In this particular case, the freeholder appears to have been pursuing a similar strategy to limit the consequences of collective enfranchisement and ensure that any later development potential of the ‘Specified Premises’ with surrounding land was retained for the landlord. Leases had been put in place of the basement to the building, airspace above and subsoil below the block of flats. Clearly basement space and subsoil beneath, or airspace above concerning which flat tenants in their leases enjoyed no express rights presumably. Nonetheless Lewison LJ, giving the leading judgement, held that:

  • There was no basis for excluding the airspace and subsoil from the freehold premises that P was entitled to acquire under section 1 of the LRHUDA 1993.
  • Whether premises constitute "common parts" within the definition in section 101(1) of the LRHUDA 1993 depends on how they are used, not the title under which they are held.
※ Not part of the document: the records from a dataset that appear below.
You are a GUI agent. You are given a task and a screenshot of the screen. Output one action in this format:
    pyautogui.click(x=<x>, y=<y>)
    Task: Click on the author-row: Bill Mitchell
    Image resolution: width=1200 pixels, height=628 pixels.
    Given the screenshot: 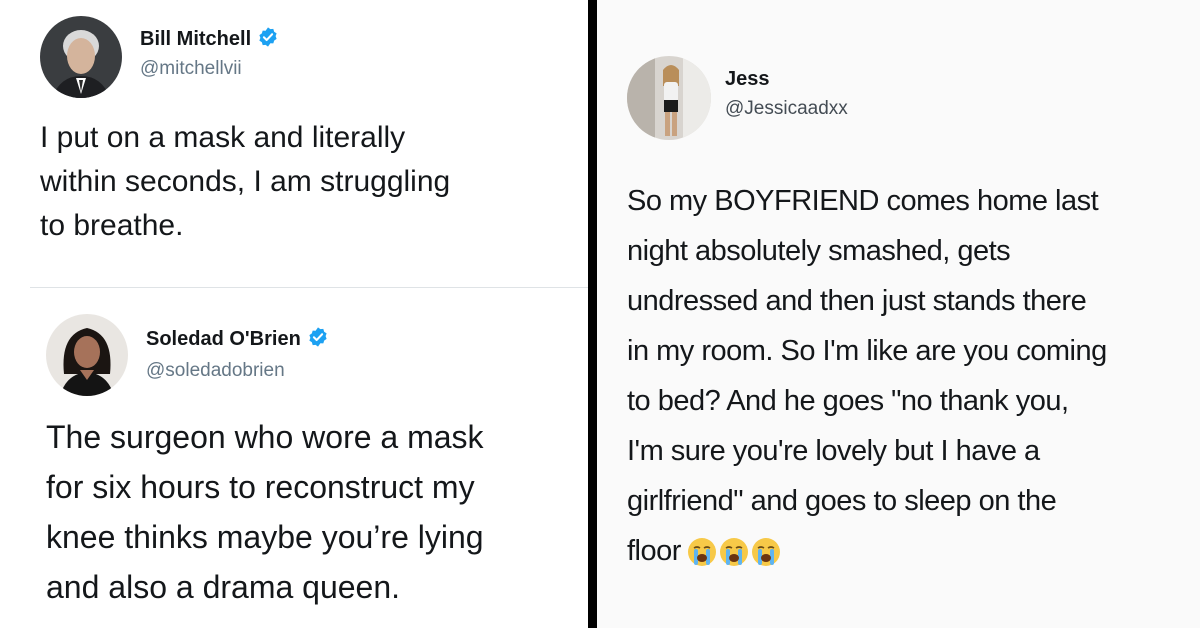 What is the action you would take?
    pyautogui.click(x=210, y=40)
The mere grant of a lease of an area does not change the position.
  • As the leases all allowed wholesale development, following development the areas would cease to be common parts. It was therefore reasonably necessary for P to acquire the leases, to allow it to properly manage these areas as common parts going forward. Reliance on reservations contained in the leases would not be sufficient.

The landlord’s careful strategy here has been undone, although one must wonder how things might have turned out if the leases, as drawn, had not allowed wholesale development. The court took a broad interpretation of ‘common parts’ in the context of collective enfranchisement claims to achieve what it considered to be the right result. The decision also demonstrates how a landlord’s desire to ringfence its property in such a way that it can retain some benefit of any development potential for itself can nevertheless be overcome.